Diagnostic and Prognostic Utility of the Extracellular Vesicles Subpopulations Present in Pleural Effusion

Extracellular vesicles (EVs), comprising exosomes, microvesicles, and apoptotic bodies, are released by all cells into the extracellular matrix and body fluids, where they play important roles in intercellular communication and matrix remodeling in various pathological conditions. Malignant pleural mesothelioma (MPM) is a primary tumor of mesothelial origin, predominantly related to asbestos exposure. The detection of MPM at an early stage and distinguishing it from benign conditions and metastatic adenocarcinomas (AD) is sometimes challenging. Pleural effusion is often the first available biological material and an ideal source for characterizing diagnostic and prognostic factors.

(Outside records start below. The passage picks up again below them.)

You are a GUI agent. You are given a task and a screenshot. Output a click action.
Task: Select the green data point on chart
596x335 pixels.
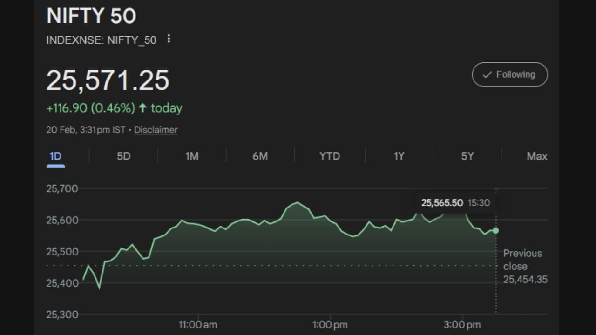[x=496, y=230]
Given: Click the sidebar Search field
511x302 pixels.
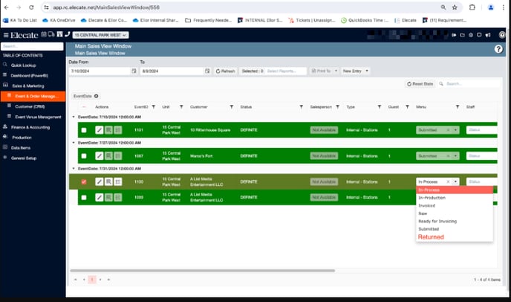Looking at the screenshot, I should pos(32,46).
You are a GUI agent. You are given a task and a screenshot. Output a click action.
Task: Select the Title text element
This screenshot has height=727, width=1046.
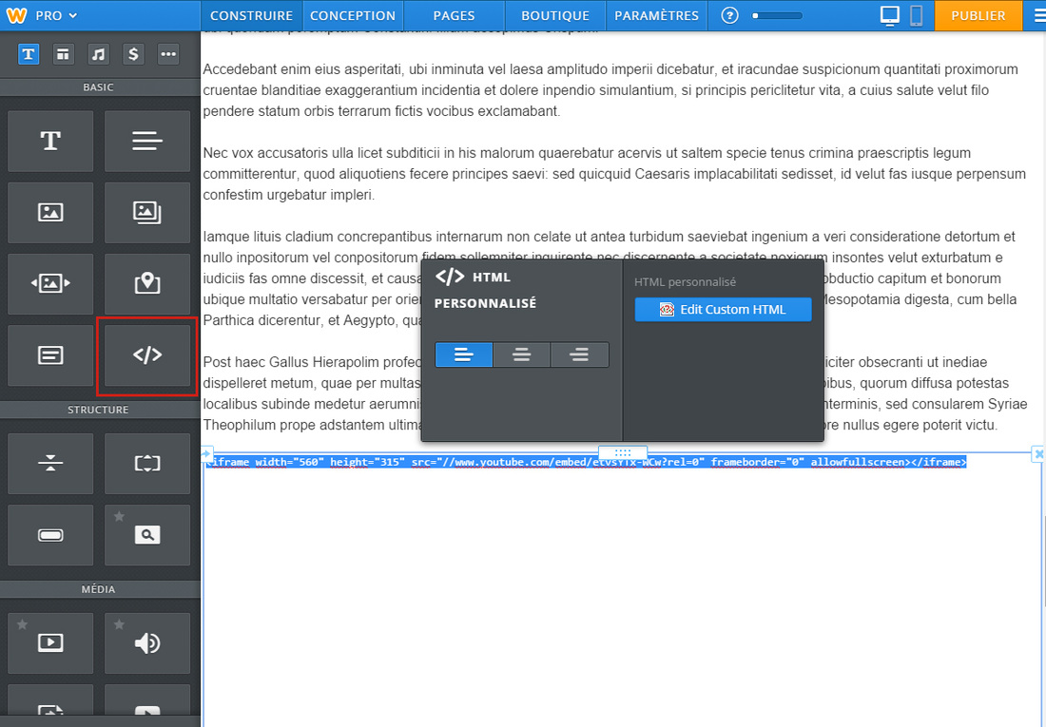pyautogui.click(x=50, y=142)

Specific proteins have previously been identified as diagnostic markers in effusion, but it is not currently known whether these are associated with vesicles or released in soluble form. Here, we study and characterize tumor heterogeneity and extracellular vesicle diversity in pleural effusion as diagnostic or prognostic markers for MPM. We analyzed extracellular vesicles and soluble proteins from 27 pleural effusions, which were collected and processed at the department of pathology and cytology at Karolinska University Hospital, representing three different patient groups, MPM (n = 9), benign (n = 6), and AD (n = 12). The vesicles were fractionated into apoptotic bodies, microvesicles, and exosomes by differential centrifugation and characterized by nanoparticle tracking analysis and Western blotting. Multiplex bead-based flow cytometry analysis showed that exosomal markers were expressed differently on EVs present in different fractions. Further characterization of exosomes by a multiplex immunoassay (Luminex) showed that all soluble proteins studied were also present in exosomes, though the ratio of protein concentration present in supernatant versus exosomes varied. The proportion of Angiopoietin-1 present in exosomes was generally higher in benign compared to malignant samples. The corresponding ratios of Mesothelin, Galectin-1, Osteopontin, and VEGF were higher in MPM effusions compared to those in the benign group. These findings demonstrate that relevant diagnostic markers can be recovered from exosomes.